With the explosion of technology in the digital age, access has eased work—in many ways—in that educational leaders everywhere can instantly connect to their stakeholders, tap resources from around the globe with the click of a key board and create learning communities without the constraints of brick and mortar. This is what we call the “light” side of technology. We want to acknowledge that advances in technology have enriched the work of leading and learning.

And yet, as much as life has changed in our post-modern society, there are enduring issues, imminent challenges, and struggles that school leaders around the world find difficult to manage even “on-line” and with the aid of technology. What we mean is that even with the astonishing help of technology, we’ve learned that leadership challenges are becoming increasingly complex. For example, school leaders must meet urgent challenges associated with changing demographics and high levels of poverty that are difficult to address despite the advances of technology today (Jacobson et al., 2005; Mulford et al., 2008). In addition, leaders are confronted with challenges like establishing strategic partnerships, implementing new performance reviews and new accountability standards, as well as recruiting and retaining good teachers (Ackerman & Maslin-Ostrowski, 2002; Drago-Severson, 2004, 2009, 2012; Kegan & Lahey, 2009; Wagner, 2007). Thus, such challenges demand more of leaders and stakeholders— in spite of the aid of technology that bridges and enhances communication—and makes so much more possible.

The challenges leaders encounter today are often unpredictable—maybe even more than in the past.

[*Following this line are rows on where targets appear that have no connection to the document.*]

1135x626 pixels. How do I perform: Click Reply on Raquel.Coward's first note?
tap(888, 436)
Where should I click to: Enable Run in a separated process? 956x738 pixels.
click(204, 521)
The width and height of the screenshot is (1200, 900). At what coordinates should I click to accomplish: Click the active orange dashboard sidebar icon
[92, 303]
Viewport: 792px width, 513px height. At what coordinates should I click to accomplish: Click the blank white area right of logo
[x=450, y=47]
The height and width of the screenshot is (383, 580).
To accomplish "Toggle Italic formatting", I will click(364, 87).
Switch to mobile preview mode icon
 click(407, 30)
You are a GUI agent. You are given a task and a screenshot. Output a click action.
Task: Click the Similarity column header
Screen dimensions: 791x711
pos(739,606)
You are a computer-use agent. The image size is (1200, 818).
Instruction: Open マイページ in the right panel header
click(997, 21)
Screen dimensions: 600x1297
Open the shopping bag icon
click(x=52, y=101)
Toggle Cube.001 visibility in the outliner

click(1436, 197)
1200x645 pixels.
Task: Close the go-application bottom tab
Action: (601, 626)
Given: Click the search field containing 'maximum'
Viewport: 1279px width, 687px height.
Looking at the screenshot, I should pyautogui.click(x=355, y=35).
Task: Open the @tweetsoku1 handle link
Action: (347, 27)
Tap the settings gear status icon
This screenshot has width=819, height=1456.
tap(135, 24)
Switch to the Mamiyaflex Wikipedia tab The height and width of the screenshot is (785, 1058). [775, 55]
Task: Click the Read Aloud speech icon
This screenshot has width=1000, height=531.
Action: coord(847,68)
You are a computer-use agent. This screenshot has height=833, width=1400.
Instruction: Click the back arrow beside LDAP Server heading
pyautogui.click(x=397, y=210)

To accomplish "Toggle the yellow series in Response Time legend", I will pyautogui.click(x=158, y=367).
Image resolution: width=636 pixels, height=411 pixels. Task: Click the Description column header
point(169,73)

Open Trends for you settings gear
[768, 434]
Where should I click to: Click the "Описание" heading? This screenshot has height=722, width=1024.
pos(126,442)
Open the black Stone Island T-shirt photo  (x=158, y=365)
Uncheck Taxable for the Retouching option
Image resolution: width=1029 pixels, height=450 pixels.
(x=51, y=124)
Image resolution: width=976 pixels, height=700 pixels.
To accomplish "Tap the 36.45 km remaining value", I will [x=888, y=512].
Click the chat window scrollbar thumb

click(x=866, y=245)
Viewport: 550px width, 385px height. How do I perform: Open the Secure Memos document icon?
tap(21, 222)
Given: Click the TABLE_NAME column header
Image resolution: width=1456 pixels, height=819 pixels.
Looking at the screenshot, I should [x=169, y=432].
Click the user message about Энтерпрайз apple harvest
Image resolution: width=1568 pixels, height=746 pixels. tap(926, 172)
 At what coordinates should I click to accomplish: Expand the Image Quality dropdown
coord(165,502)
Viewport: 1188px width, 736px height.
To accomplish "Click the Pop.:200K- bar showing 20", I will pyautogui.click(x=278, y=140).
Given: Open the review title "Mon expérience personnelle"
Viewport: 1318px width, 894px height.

In addition, we’ve learned that these challenges are ones for which—as leaders in our longitudinal research (2008-present) have shared—there are no formal leadership preparation formulas, and few effective professional development opportunities for leaders-in-practice that would help them to a) understand their unique challenges, b) effectively manage them, and c) work through them in ways that would simultaneously help them to cope and use them as an opportunity to support growth and learning—their own and other adults as well (Barber, 2006; Byrne-Jiménez & Orr, 2007; Donaldson, 2008; Kegan & Lahey, 2009; Leithwood, Day, Sammons, Harris, & Hopkins, 2013; Townsend & MacBeath, 2011). Compounding the challenges, leaders are often under pressure from external mandates and accountability policies, though likely different kinds of mandates and accountability issues depending upon their local contexts (Drago-Severson, Maslin-Ostrowski, & Hoffman, 2011; 2012; Leithwood & Beatty, 2007).

To face up to problems and meet challenges, leaders must support their own and others’ learning in different ways. Heifetz (1994) created a framework that distinguishes between what he calls technical (e.g., fixing the master schedule) and adaptive (e.g., meeting new accountability standards). This framework helps us—practitioners and education leadership faculty, who teach aspiring and practicing school leaders—better understand the nature of challenges that leaders encounter day-to-day and their approach to making sense of them, managing them, and helping other adults in their care to do the same. School leaders with whom we’ve had the gift of learning with and from have repeatedly shared that understanding the distinctions in Heifetz’s framework between the different types of challenges is “incredibly meaningful” and helps them and other adults in their communities to better understand and tackle issues. Our hope is that this is useful to you and those in your care as well.

Key Terms in this Chapter

Heifetz’s Model: A framework for understanding better the adaptive and technical components of a leader’s challenge. This framing (i.e., classification of technical or adaptive) can guide how a leader approaches the work.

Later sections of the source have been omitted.